Lo speco, c'est une caverne, une grotte, en italien.
D'innombrables histoires racontent la vie de saints ou d'ermites qui se sont retirés dans des lieux à l'écart pour se consacrer à la vie spirituelle. La grotte est un moyen simple de trouver un abri pour vivre de peu, voir presque rien. Que ce soient les pères du désert aux premiers siècles, Milarepa au XI ème siècle en Himalaya, les pélerins russes, Kyentse Rimpoche au début du vingtième, Charles de Foucault dans le désert, ou d'autres encore aujourd'hui, tous mus par un profond désir du divin, ils ont choisi la solitude pour pratiquer l'assise et le silence.

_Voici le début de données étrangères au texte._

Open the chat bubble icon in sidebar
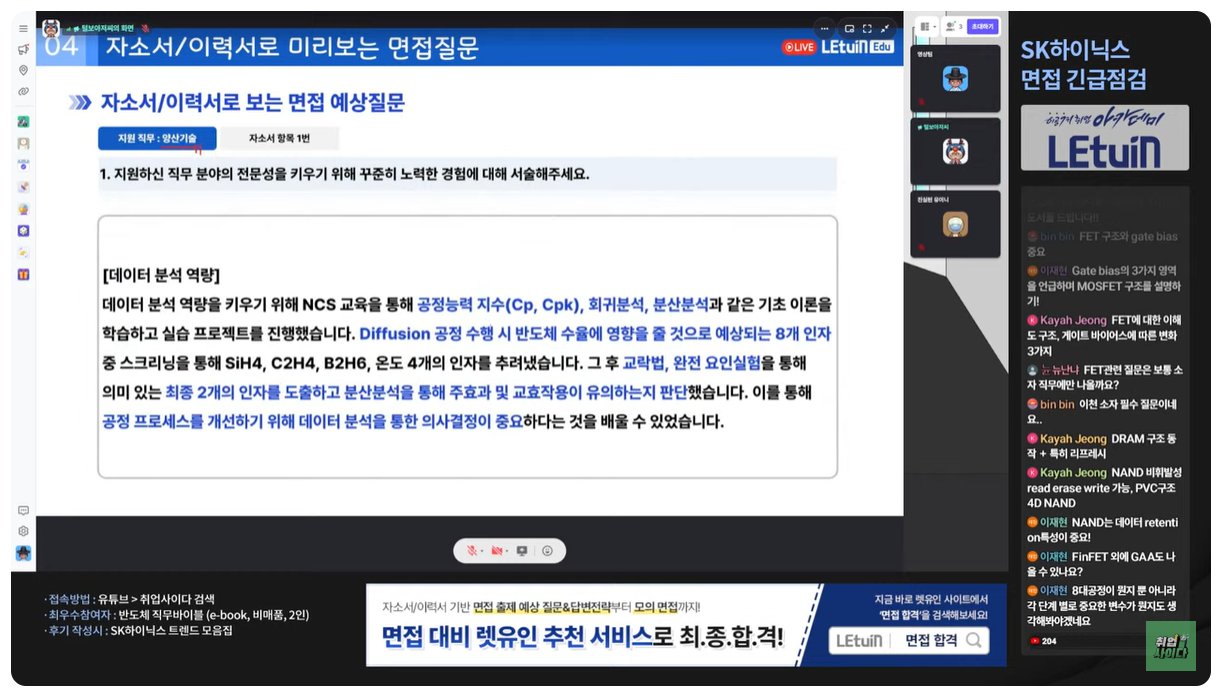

Saint François est de cette veine, au début des années 1200.
Ces êtres, s'ils sont déterminés, n'ont pas tout gagné d'avance. Hormis de rares exceptions comme Ramana Maharshi ou quelques autres, le travail de libération prend un certain temps. Il faut lutter contre le mental, "le diable" dans la tradition chrétienne, purifier sans cesse, pour que la paix du coeur qui est promise puisse se vivre de manière inconditionnelle.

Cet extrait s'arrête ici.